__What is required__:
Copy the records below exactly, leaving out any pictures.

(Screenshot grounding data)
□ □ □ □ □
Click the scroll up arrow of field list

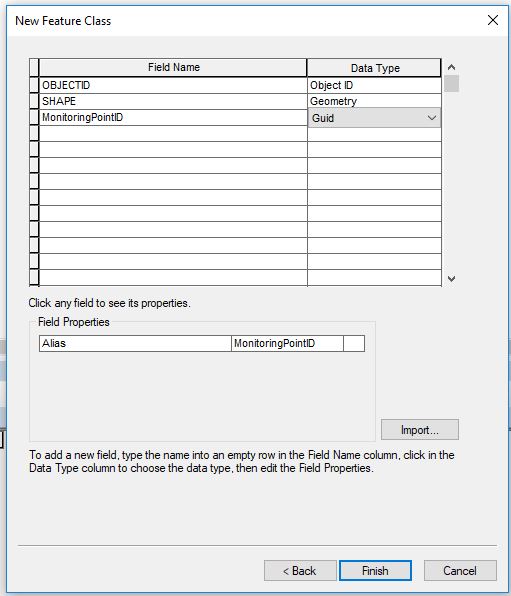coord(451,67)
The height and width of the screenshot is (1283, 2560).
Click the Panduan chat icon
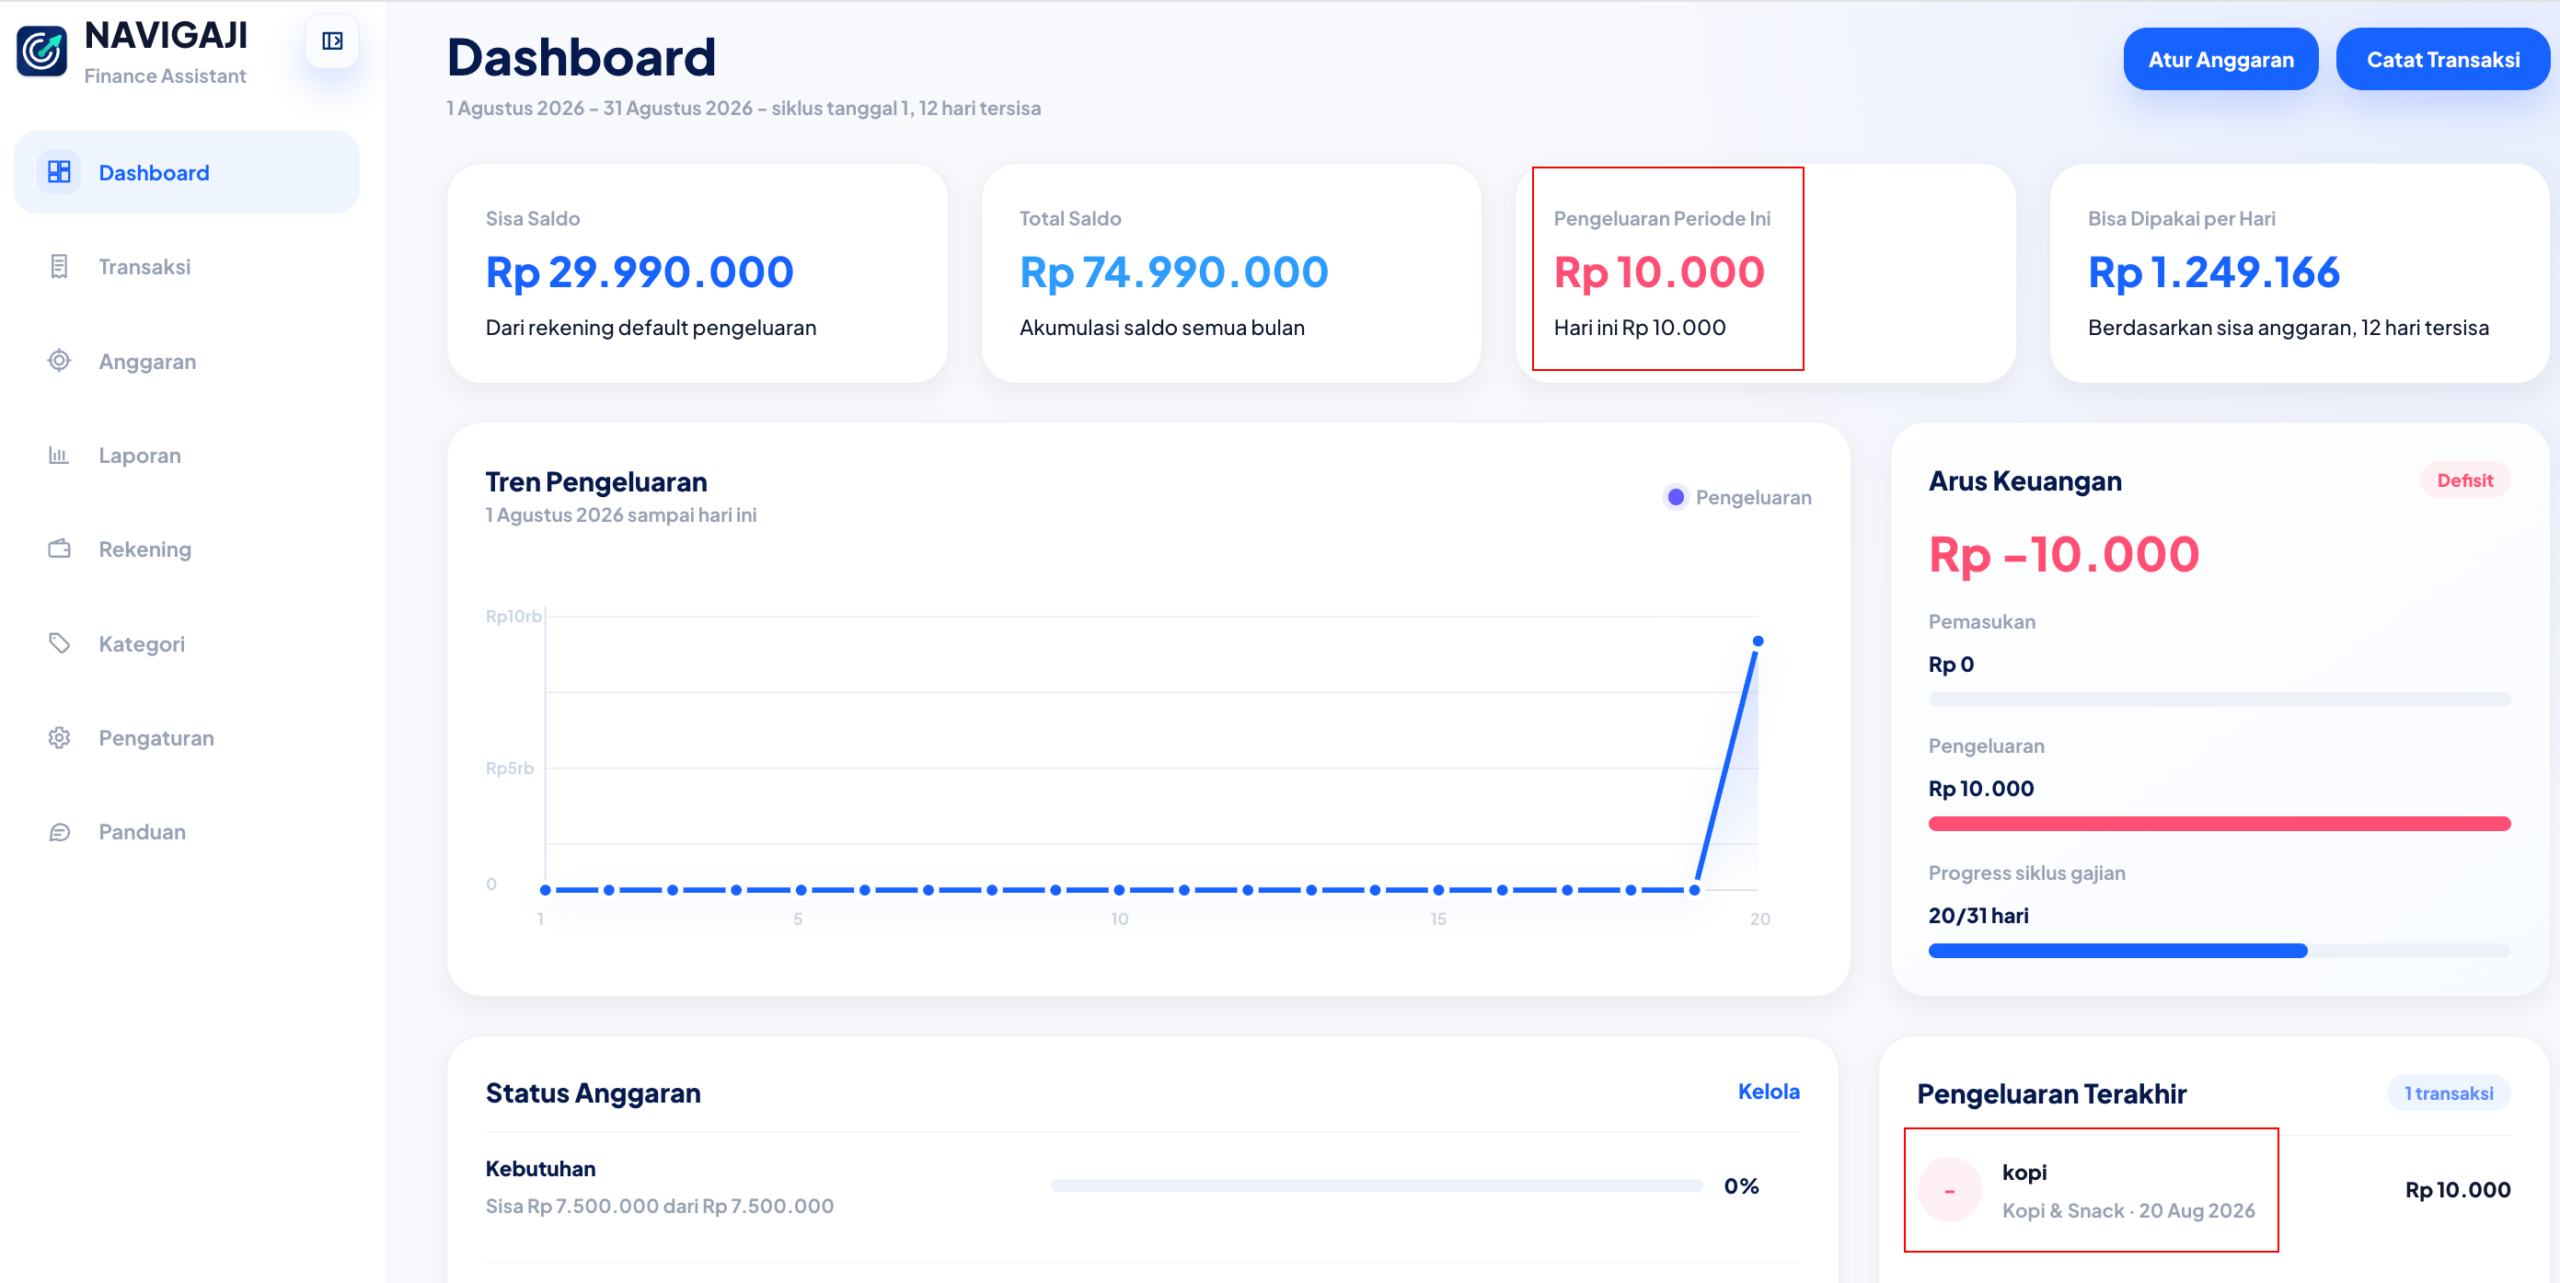(x=59, y=832)
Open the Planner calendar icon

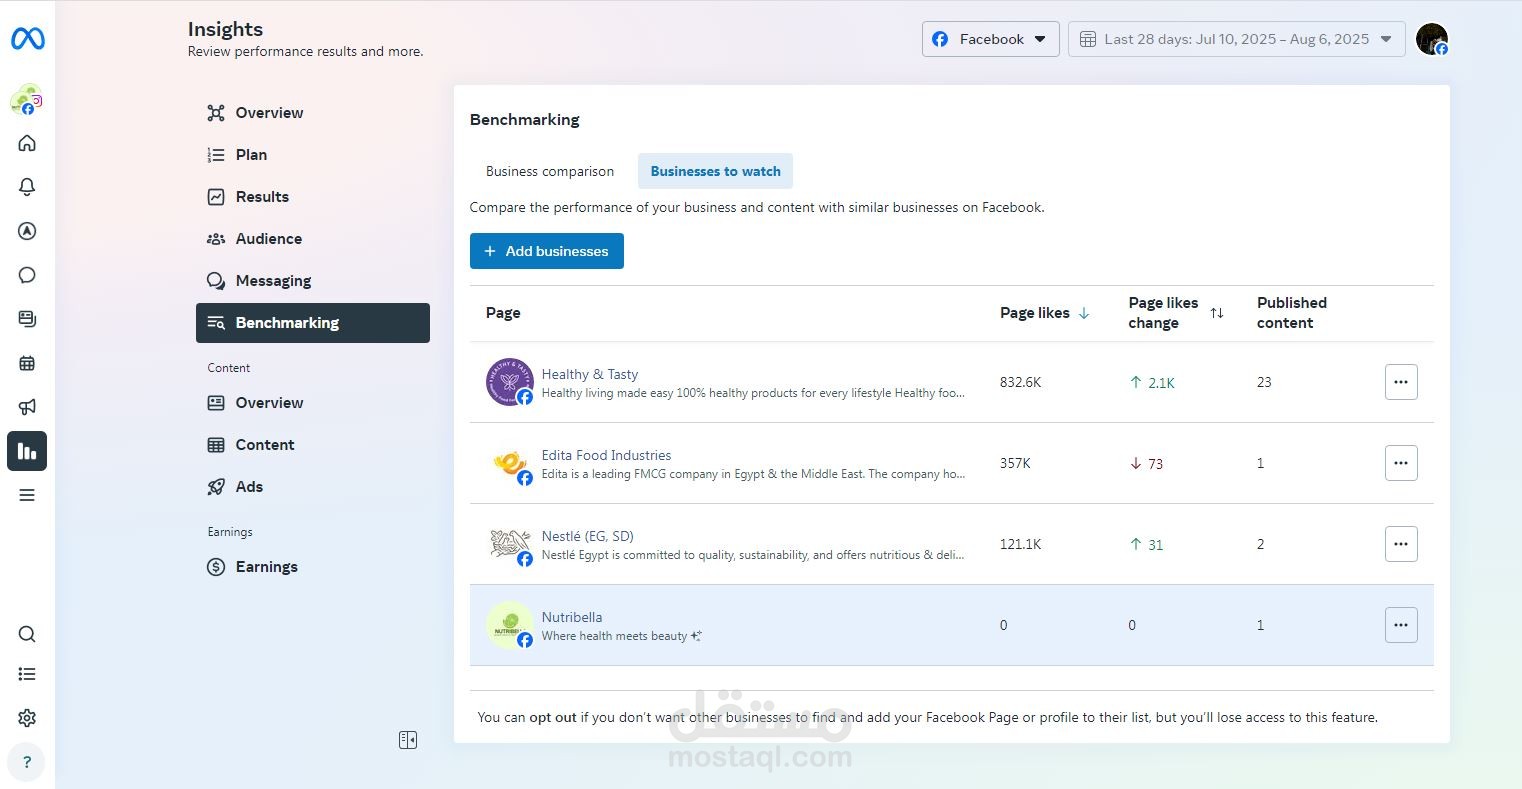27,363
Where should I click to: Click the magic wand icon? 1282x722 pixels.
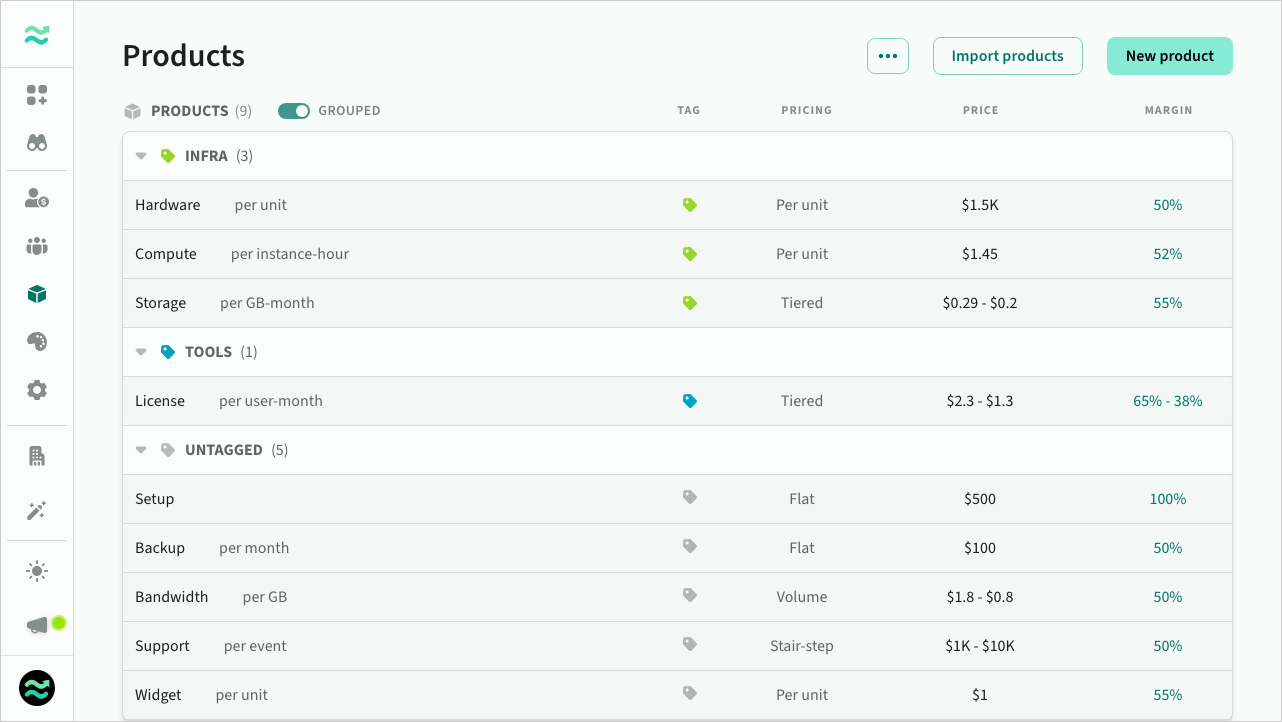point(37,511)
□ □ □ □ □
__Written reply__:
Click the scroll up arrow of field list

coord(451,67)
The height and width of the screenshot is (1283, 2560).
Click the Panduan chat icon
(x=59, y=832)
Open the Planner calendar icon

27,363
Where should I click to: Click the magic wand icon? 1282x722 pixels.
point(37,511)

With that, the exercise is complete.